I have no idea what's going on.

Hi paularcoleo, sorry about that- did you restart/reconnect just from within the jupyter notebook?

So one known issue we have right now is that jupyter notebooks consume a lot of CPU (because it is basically running a server etc in the background for you that your notebook connects to). To stop this, after you are done (or in this case trying to restart your notebook), one thing to do would be to go to the consoles tab, fetch your running processes, and kill the relevant jupyter processes (there will be a couple).

This will stop your CPUs from running up when you are not using the notebook, and may also help you restart more thoroughly.

At one point when I was trying to fix everything, I did look up my running processes, but it said the list was empty.

that is quite weird- I see you currently do have jupyter processes running. Is the issue fixed for you right now? One thing to double check when you next run your code- is it using the correct version of python, and are you using a python within your virtualenv or the system python etc? (that might account for unable to import modules)

Everything seems to be in order now - I can import the library I was having issues with, I'm not getting the BlockingIOError when trying to run my process pool executor, the matplotlib code block executed properly.

:)

I'm getting the blocking IO error again, and unable to run the same kind of matplotlib code block in a new ntoebook.

EDIT: and its working again.... I feel like I'm going crazy

Hi paularcoleo, Conrad et al.

This issue seems to be resolved but not for me ... Is is "still" solved? :) My Jupyter notebooks are consuming around 1sec/min (CPU/wall time) of processors. Killing the corresponding tasks in the Consoles/Running_processes stops the consumption but:

  • involved processes declare much less used time than the whole account does
  • killing one process at a time is not convenient for my use case (plan to use ipynb's for a bunch of students in my programming class in and out the classroom)

Is there something I can do?

Thanks in advance!

Unfortunately the 1 second-per-minute thing is still not fixed :-( What happens is that when a notebook is idle, it spawns a process every minute as part of a heartbeat system that Jupyter uses internally. This process uses up about 1 second of CPU, then exits -- which is why the processes in the list don't show the CPU usage; we only show the CPU used by currently-running processes, and the ones that are using up the 1s/min are ephemeral.
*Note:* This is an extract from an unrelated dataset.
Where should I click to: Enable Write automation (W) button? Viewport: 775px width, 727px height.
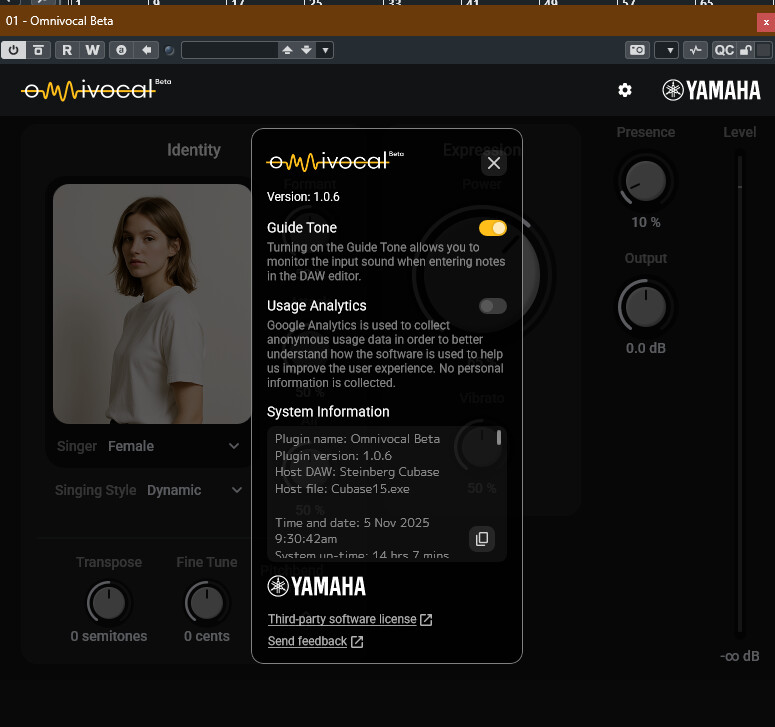(x=92, y=50)
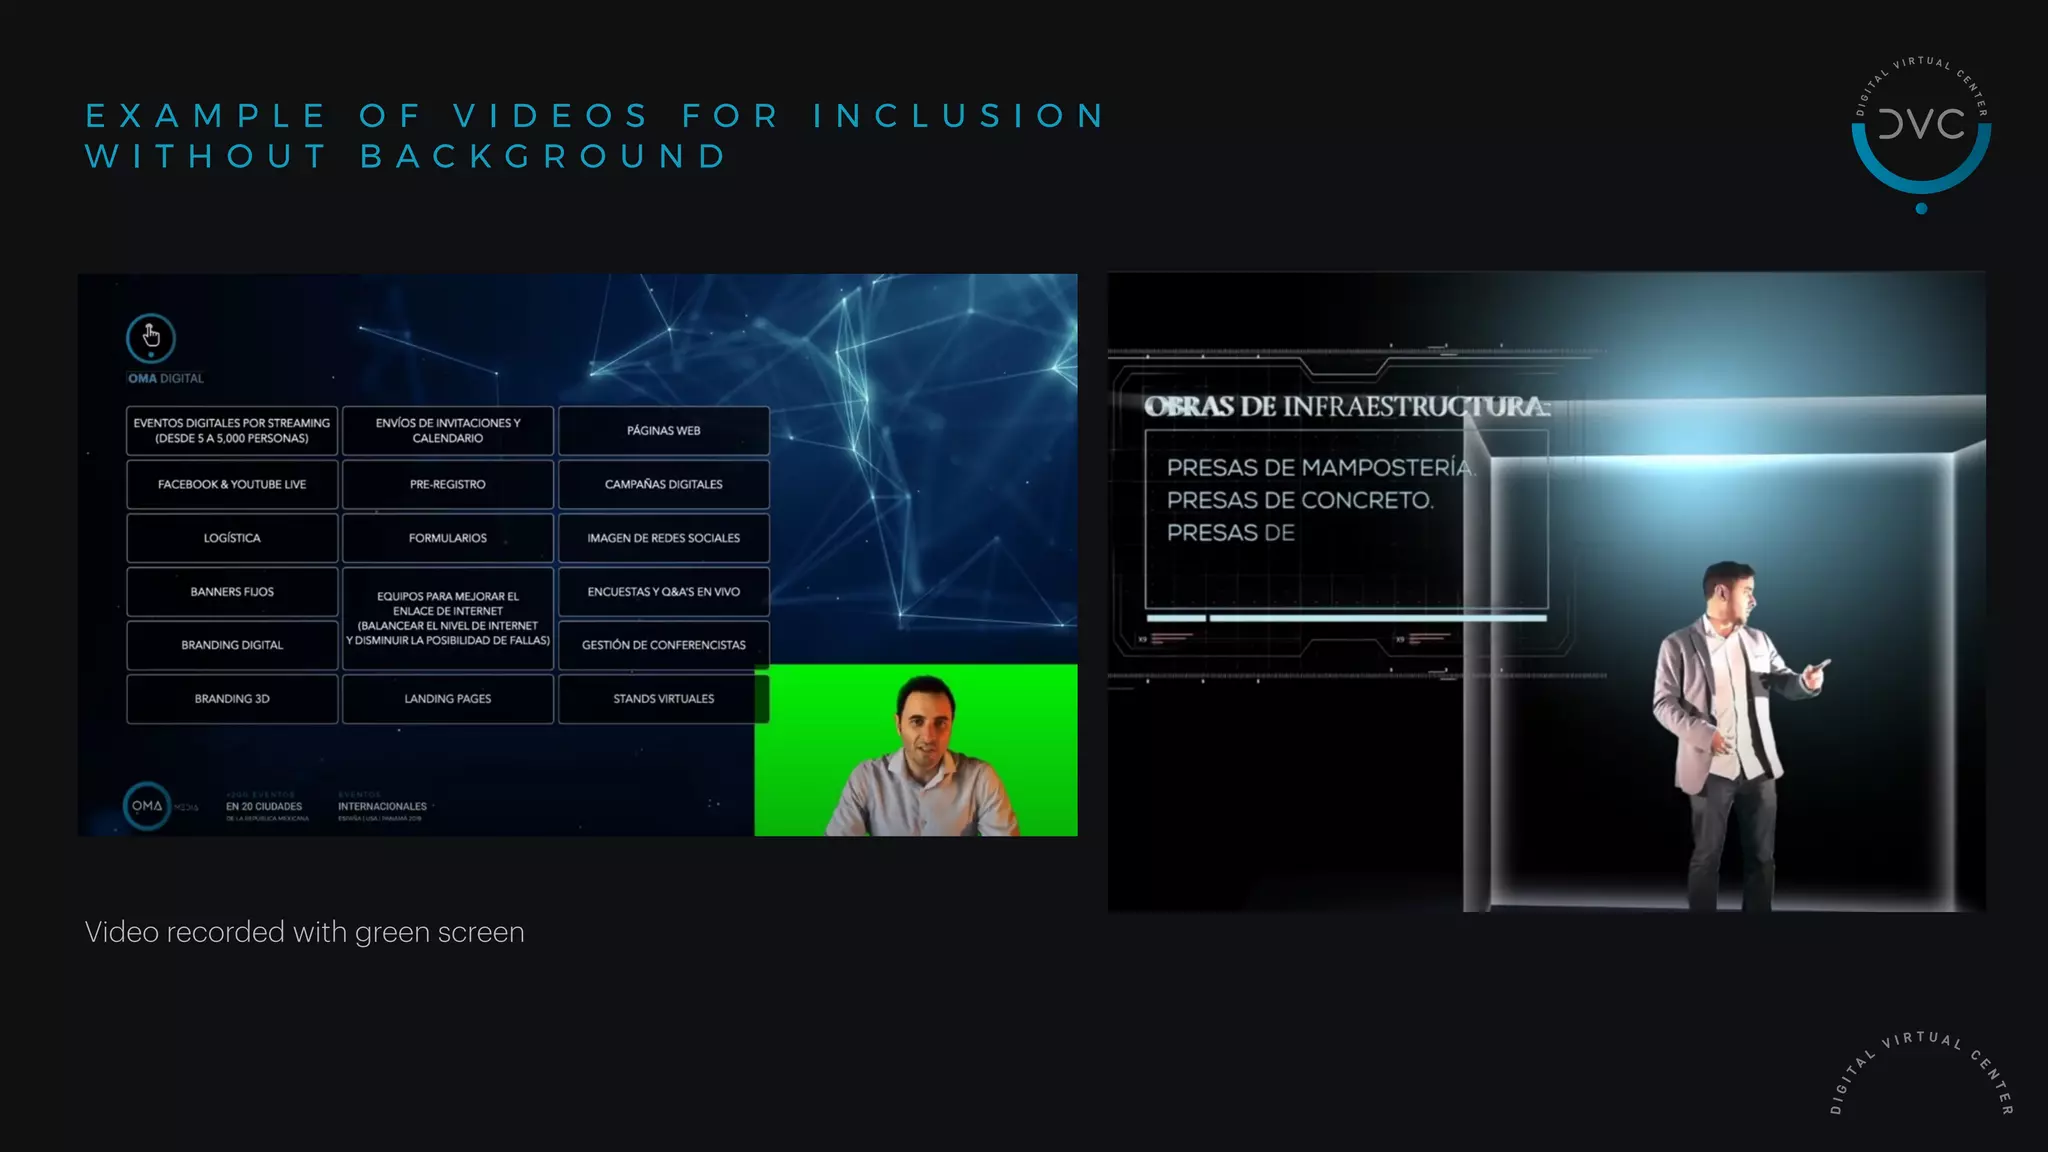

We're not sure what a good fix for this would be. It's certainly a problem, and does need a solution, but the CPU drain comes from something so deep inside Jupyter that we're not able to change it directly -- at least, without heavily customizing Jupyter, which we're loath to do. Maybe some kind of "shut all Jupyter stuff down" button on the notebook pages?

Hi Giles,

Thanks for your thorough answer. I gather that the problem has been studied and no quick solution is at hand (off the top of my head: the same routine that checks the kernel’s presence could kill the process if no activity is registered for the Nth time). Other than that, the “kill all student’s processes” button sounds good. Can the method be exposed through the API ? (for automation, I mean) I could craft a short script to manage that in a more precise manner, provided the API should expose the needed methods. If you prefer we could continue this in other thread.

Thanks again for taking care of this!

Hmm, that's an interesting point. The bulk of our development time is currently being sucked up by a regulatory change in the way we handle credit card payments, but one of the things we're considering for after that is making the API used by the "running processes" table an official one. That already has "list processes" and "kill process" verbs, but it's an internal-only API right now. If it became official and supported (and got a few extra features) then potentially it would make this kind of problem much easier to work around -- you could just say "list all of the notebook processes for this account" then iterate over them saying "kill this" in a really simple script.

I can't promise we'll be able to get something like that done quickly, but it does sound like it could potentially drop out easily from some exploratory work we already have underway.